Problem statement: Reproduce the passage of the lens forum thread word for word, starting at "should i replace" and ending at "would be appreciated.".

# 70-300L / 100-400L / Keep 70-200



## CanonMan (May 25, 2013)

Hi. Another lens question and a big decision for me. 
i currently use a 70-200L F4 (original NON-IS version) and it is a great lens. However i always these days use it in combination with a 1.4 mark II teleconverter. 
should i replace these with the new 70-300L IS or the 100-400 (i will not have the funds for the new version if and when it comes out as it is bound to be a lot more expensive than the current version) or keep what i have ?
i mainly shoot around the 250-300 range but up to 400 might sometimes be useful.
Any thoughts or ideas would be appreciated.


----------



## mwh1964 (May 25, 2013)

I have the 70-300 L. In my opinion it's a very good lens which I certainly can recommend for shooting in the 250-300 range. Compared to the 100-400L you get a lens which is a lot lighter and smaller and has a newer generation of IS. If you don't need the extra reach, I don't see the point in the 100-400L. If you do want to go beyond 300 though then be aware that the 70-300L doesn't take TC in which case you may be better of with 100-400L. Just my 2C.


----------



## rs (May 25, 2013)

Information shown:
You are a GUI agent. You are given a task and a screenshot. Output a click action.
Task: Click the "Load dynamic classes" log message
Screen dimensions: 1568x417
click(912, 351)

Full response:
should i replace these with the new 70-300L IS or the 100-400 (i will not have the funds for the new version if and when it comes out as it is bound to be a lot more expensive than the current version) or keep what i have ?
i mainly shoot around the 250-300 range but up to 400 might sometimes be useful.
Any thoughts or ideas would be appreciated.